So as I was studying for the 2019 Physician Licensure Examination or PLE, I made it a point to make drafts of some of the things I learned that I can immediately recall from the notes and tables I got during my review period.
Writing this here somehow enabled me to at least aggregate what I know and identify the weak areas that I still need to be familiar with to better prepare myself for the Pharmacology part of the PLE. Please take note that I was just an average performing student in school, but at this moment, I tried to catch up on the lessons and at the same time, aimed to be helpful to others given the limited knowledge and resources that I have.

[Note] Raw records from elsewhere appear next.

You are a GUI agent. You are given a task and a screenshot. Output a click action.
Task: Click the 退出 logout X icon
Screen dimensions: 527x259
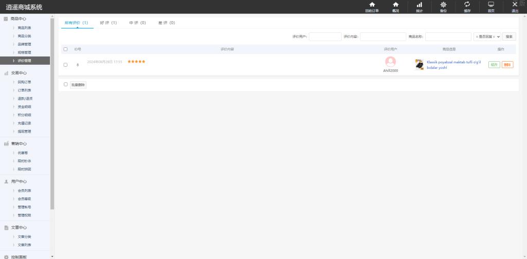(515, 5)
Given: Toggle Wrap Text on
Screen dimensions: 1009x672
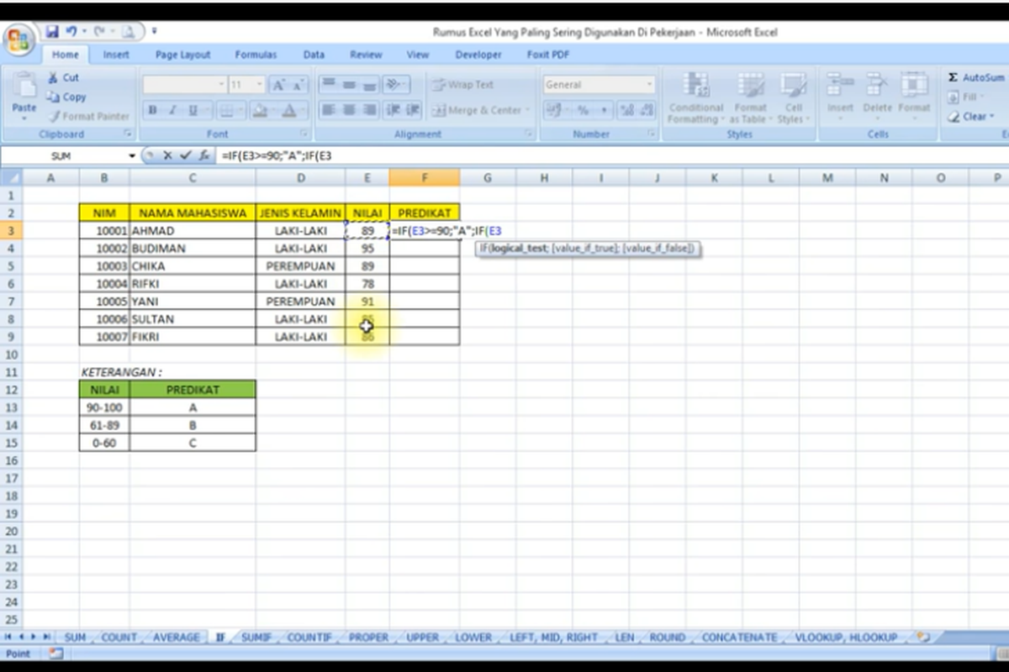Looking at the screenshot, I should 462,85.
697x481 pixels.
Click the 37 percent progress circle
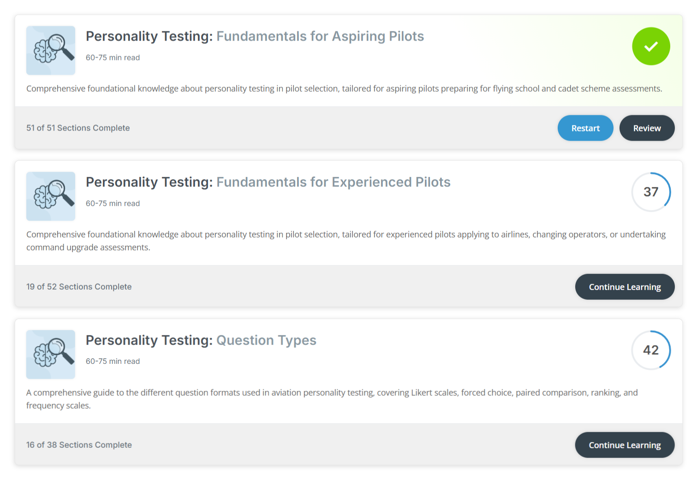point(651,192)
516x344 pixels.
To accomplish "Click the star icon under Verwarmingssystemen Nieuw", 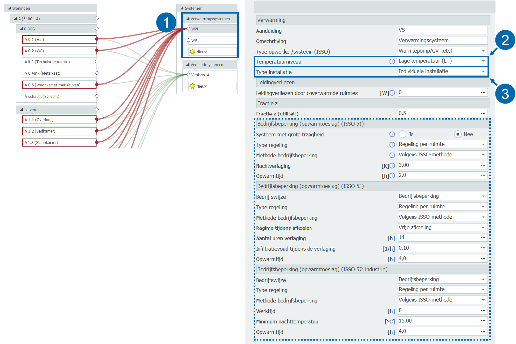I will [192, 51].
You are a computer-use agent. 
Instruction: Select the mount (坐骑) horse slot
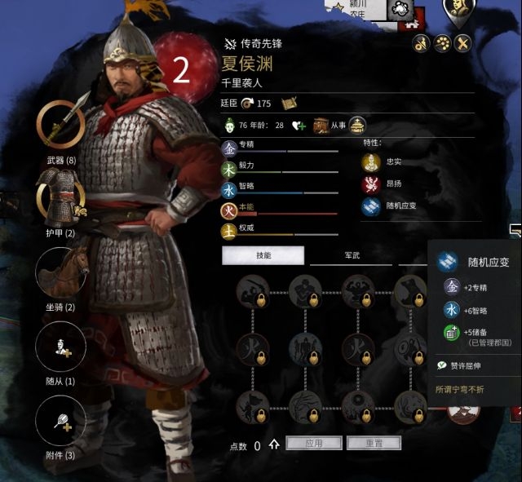(60, 273)
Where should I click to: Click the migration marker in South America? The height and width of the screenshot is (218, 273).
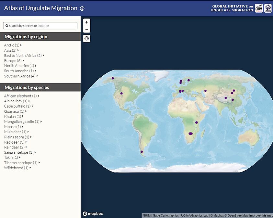click(142, 152)
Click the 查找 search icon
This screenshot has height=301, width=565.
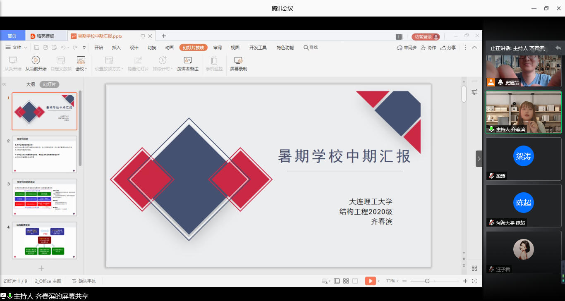click(306, 48)
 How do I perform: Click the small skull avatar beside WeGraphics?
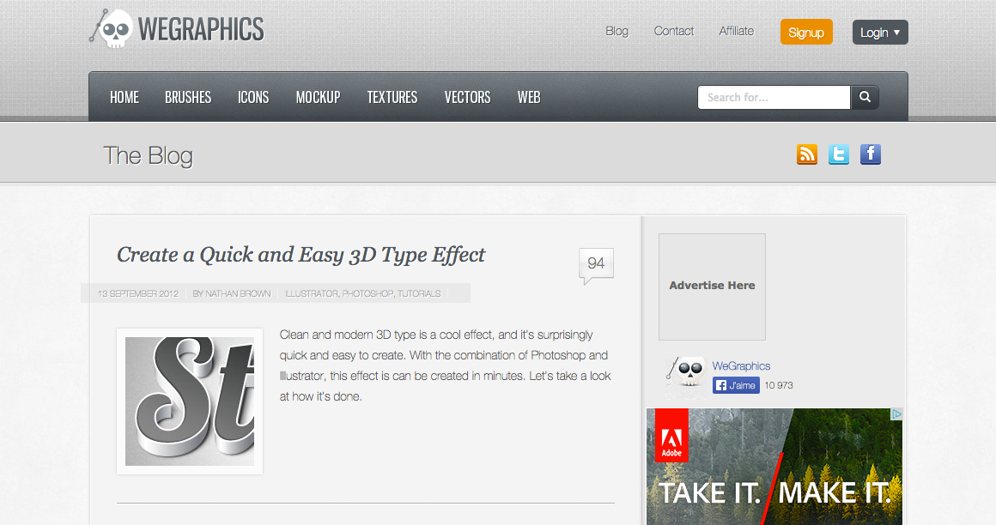(x=685, y=371)
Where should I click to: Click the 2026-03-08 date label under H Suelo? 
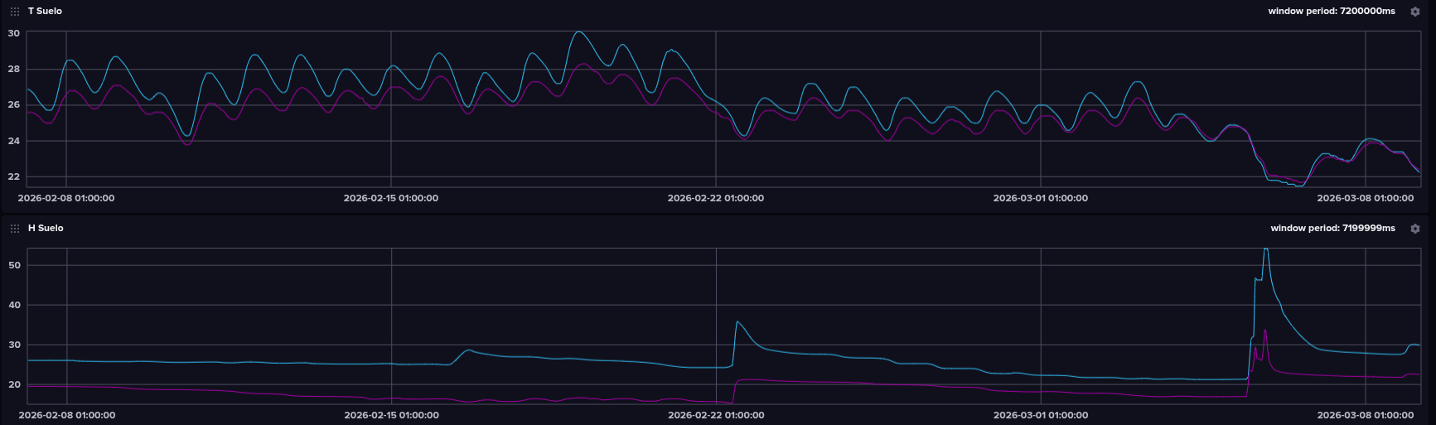(1366, 415)
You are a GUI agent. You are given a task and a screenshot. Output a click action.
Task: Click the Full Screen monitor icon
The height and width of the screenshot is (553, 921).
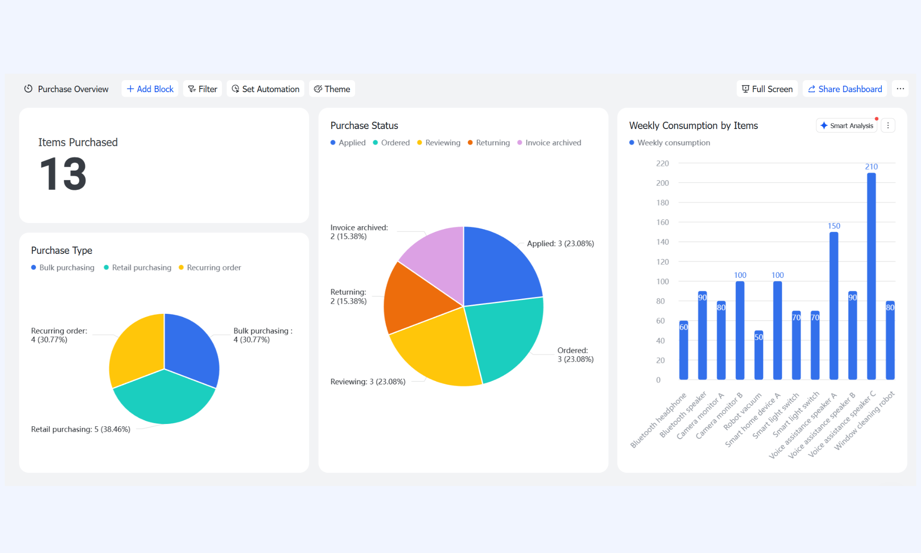pos(746,89)
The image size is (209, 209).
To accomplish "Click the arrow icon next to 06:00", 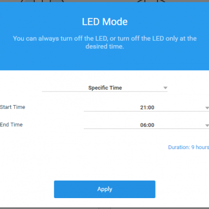I will (x=207, y=125).
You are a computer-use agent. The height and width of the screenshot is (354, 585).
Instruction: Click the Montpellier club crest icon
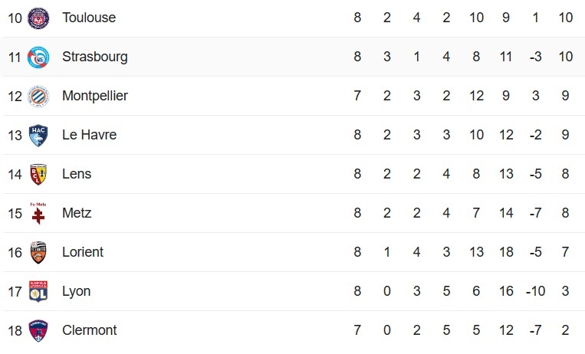tap(38, 96)
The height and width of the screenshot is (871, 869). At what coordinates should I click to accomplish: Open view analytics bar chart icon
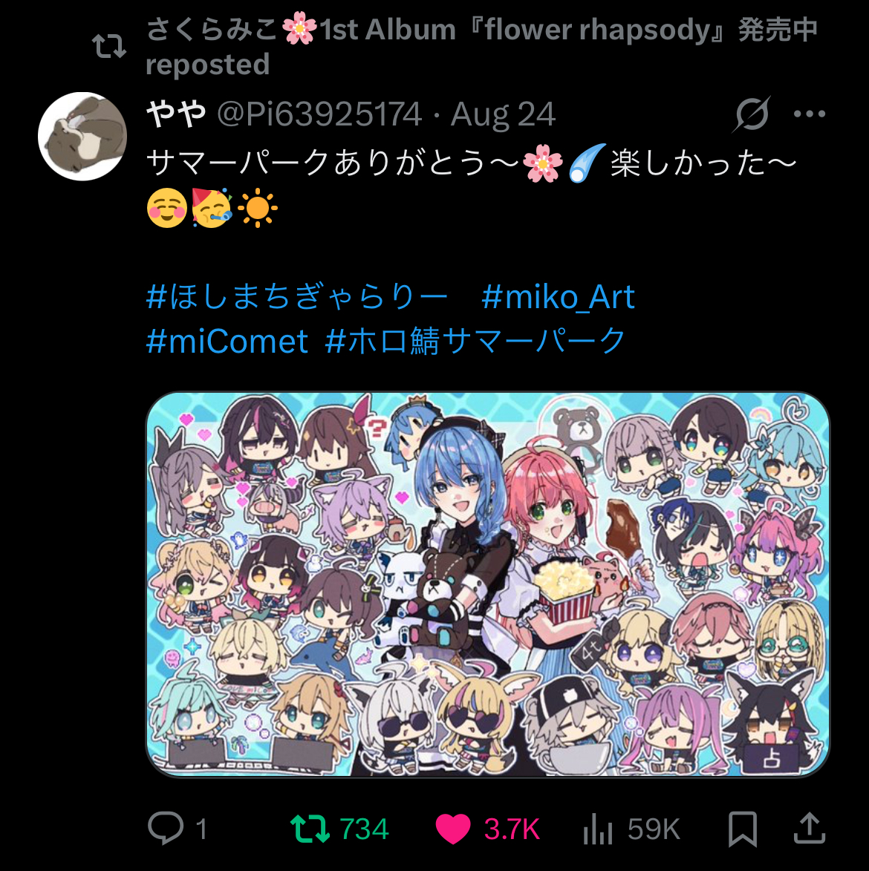pyautogui.click(x=598, y=829)
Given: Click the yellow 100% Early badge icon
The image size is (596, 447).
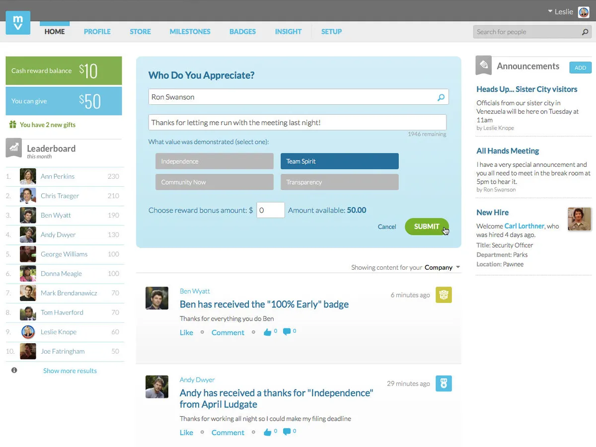Looking at the screenshot, I should pos(444,295).
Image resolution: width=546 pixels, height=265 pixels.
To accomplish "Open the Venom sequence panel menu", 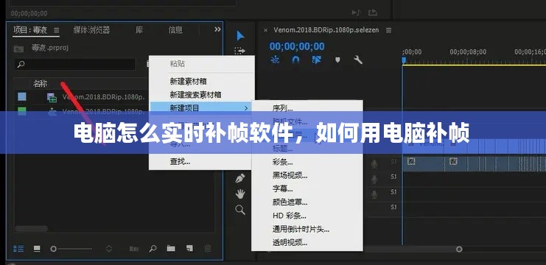I will tap(388, 30).
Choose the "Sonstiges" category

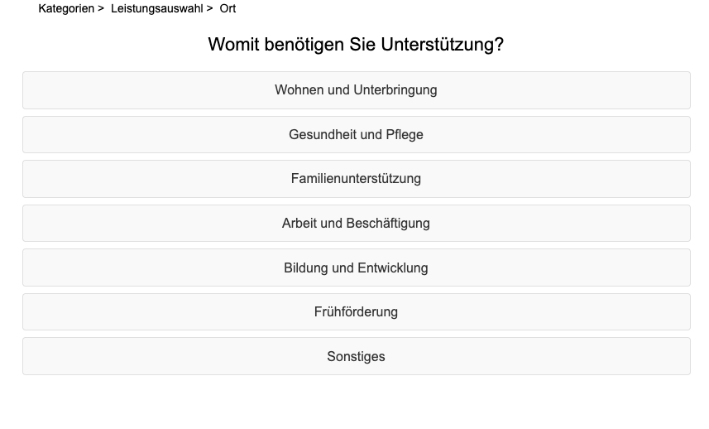click(356, 357)
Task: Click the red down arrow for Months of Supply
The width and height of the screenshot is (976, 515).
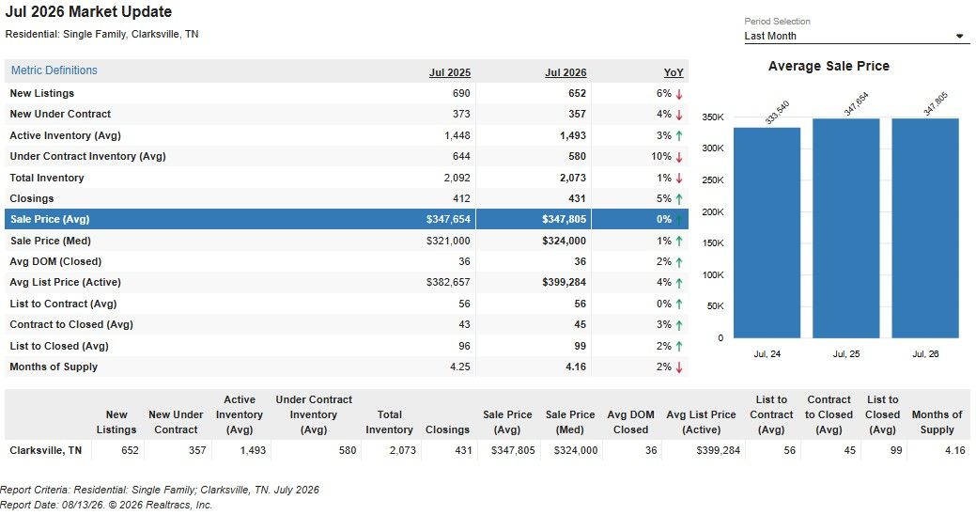Action: click(x=679, y=367)
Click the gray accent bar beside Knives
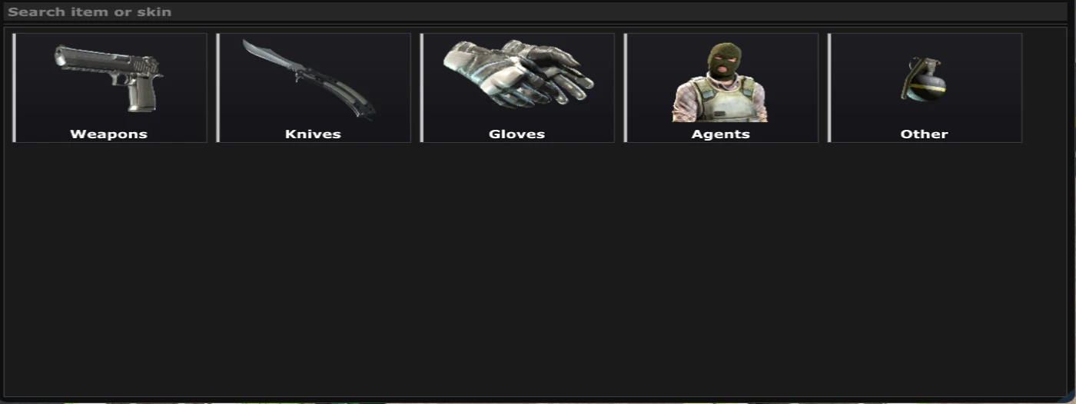Image resolution: width=1076 pixels, height=404 pixels. click(x=218, y=88)
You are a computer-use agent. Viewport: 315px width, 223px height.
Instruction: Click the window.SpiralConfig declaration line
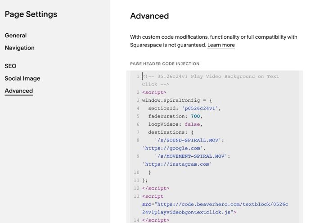[177, 100]
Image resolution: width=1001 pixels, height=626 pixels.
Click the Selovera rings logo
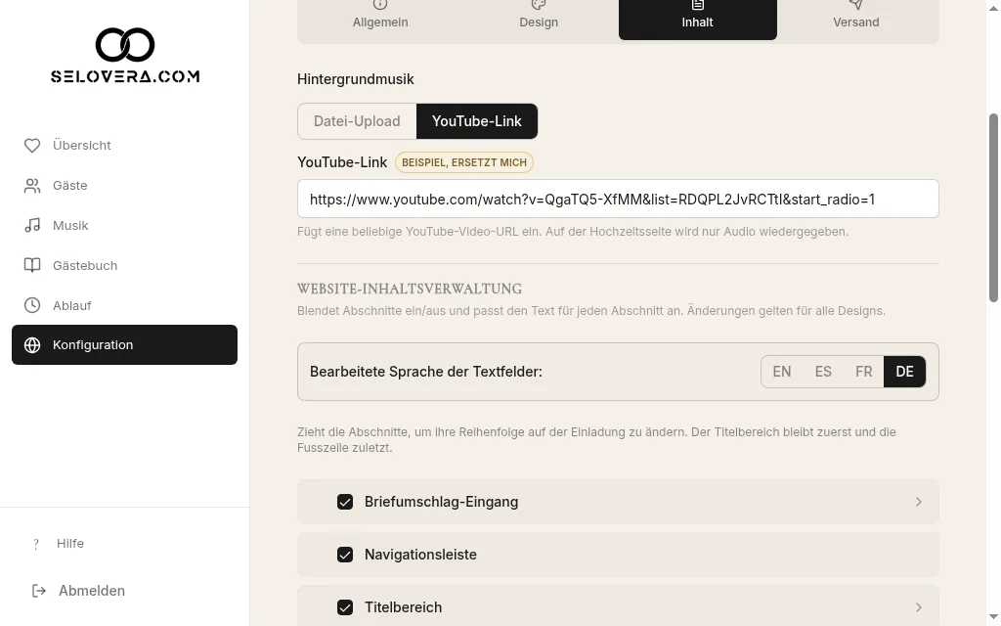[125, 45]
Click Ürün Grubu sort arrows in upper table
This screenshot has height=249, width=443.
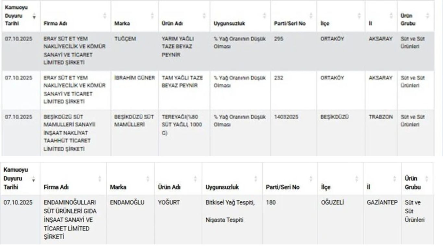point(428,15)
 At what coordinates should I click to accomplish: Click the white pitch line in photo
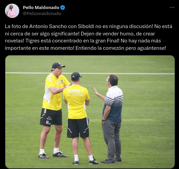click(90, 73)
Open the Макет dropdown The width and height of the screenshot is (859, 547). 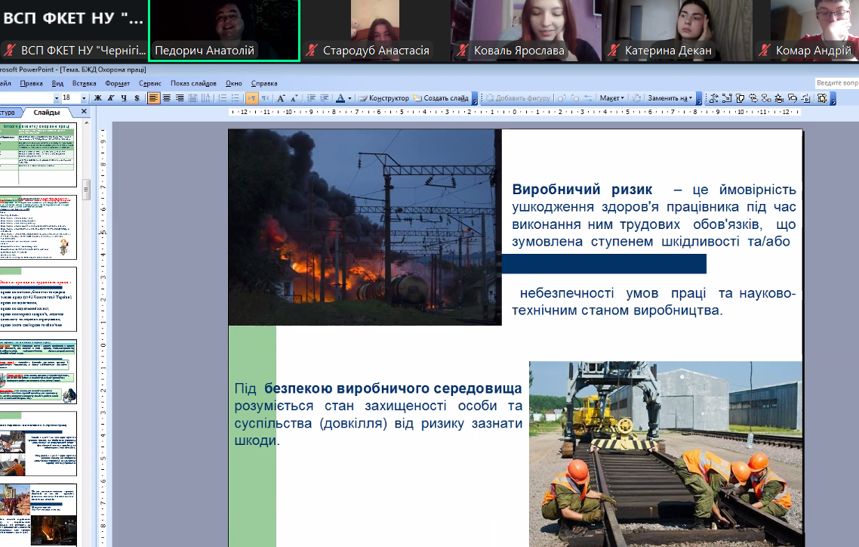click(x=611, y=98)
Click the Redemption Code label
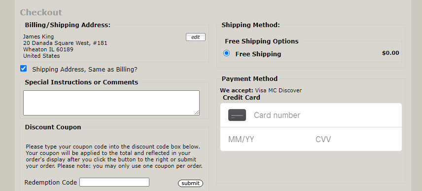Image resolution: width=422 pixels, height=191 pixels. pyautogui.click(x=51, y=183)
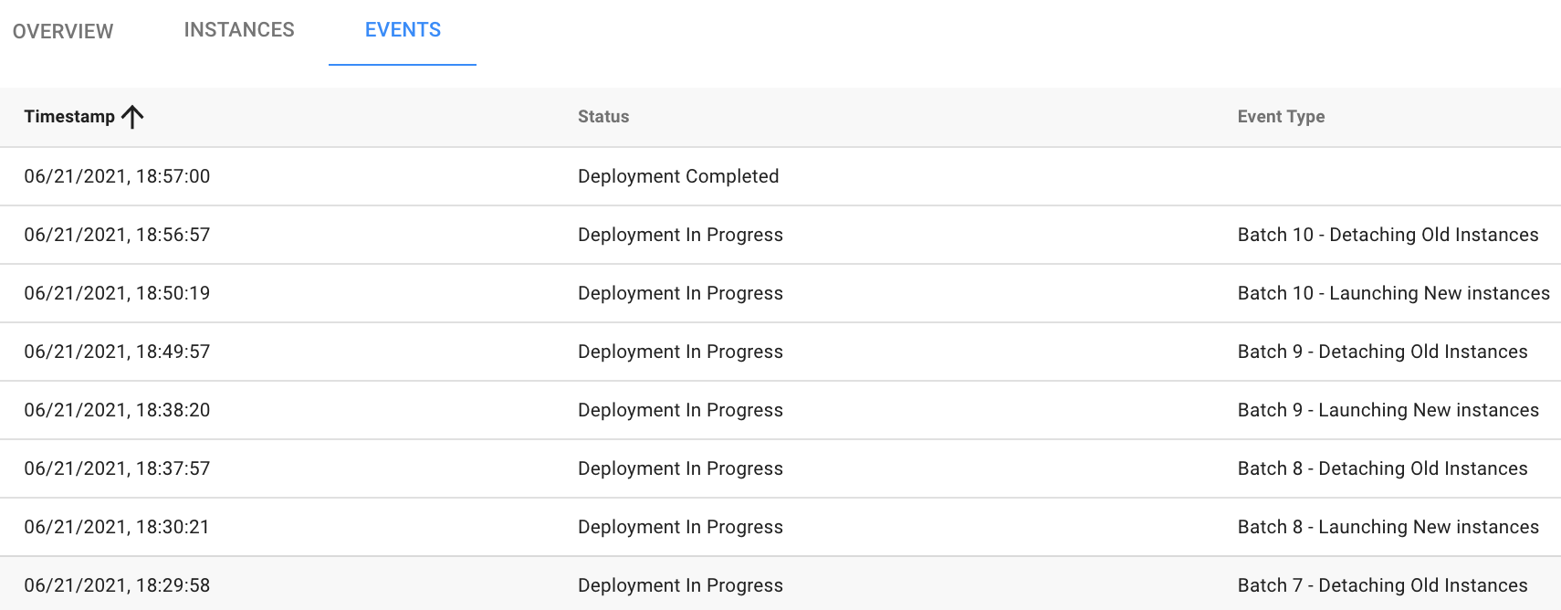The image size is (1561, 610).
Task: Select Batch 9 - Detaching Old Instances
Action: [1382, 352]
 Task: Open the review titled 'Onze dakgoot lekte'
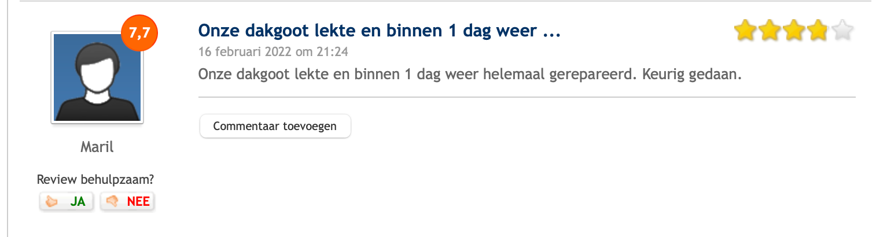point(379,31)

Today's topic is about drugs used in congestive heart failure (CHF).
Side note:
- Left-sided heart failure will usually present with orthopnea, pulmonary congestion and paroxysmal nocturnal dyspnea
- Right-sided heart failure will come with symptoms of bipedal edema, neck vein engorgement, and hepatomegaly.
Some points to remember:
- Because the heart is failing, cardiac output is decreased relative to the requirement of the body.
- So the goals is to either
- Push the heart to contract stronger (positive inotropes)
- To lower the resistance the heart must pump against (also called afterload) for less stress (vasodilators)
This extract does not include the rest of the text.